What the exercise asks. Your answer must be a word-for-word copy of the listing below, minus its pictures.
·····
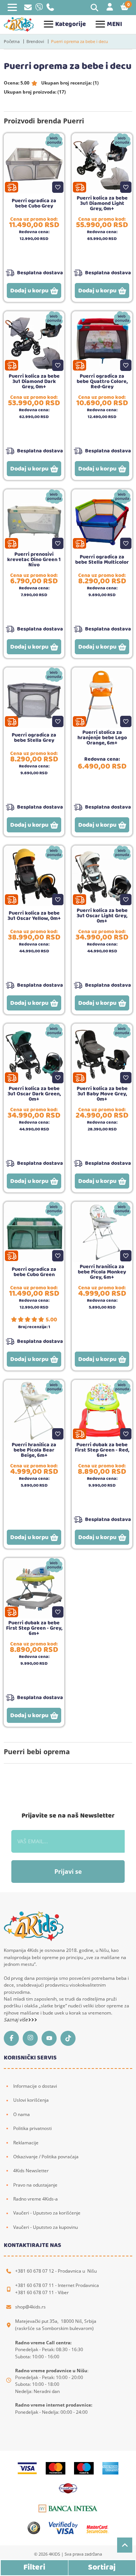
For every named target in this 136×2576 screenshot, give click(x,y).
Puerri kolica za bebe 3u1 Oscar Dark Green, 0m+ (34, 1094)
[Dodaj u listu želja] (57, 187)
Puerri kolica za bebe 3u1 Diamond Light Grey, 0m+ (102, 203)
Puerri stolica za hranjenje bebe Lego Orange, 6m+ (102, 738)
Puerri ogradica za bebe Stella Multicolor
·····
Reply to the exercise.
For every named target in this 136×2576 screenshot, give click(x,y).
Puerri kolica za bebe 3u1 Oscar Dark Green, 0m+ (34, 1094)
[Dodaj u listu želja] (57, 187)
Puerri kolica za bebe 3u1 Diamond Light Grey, 0m+ (102, 203)
Puerri stolica za hranjenje bebe Lego Orange, 6m+ (102, 738)
Puerri ogradica za bebe Stella Multicolor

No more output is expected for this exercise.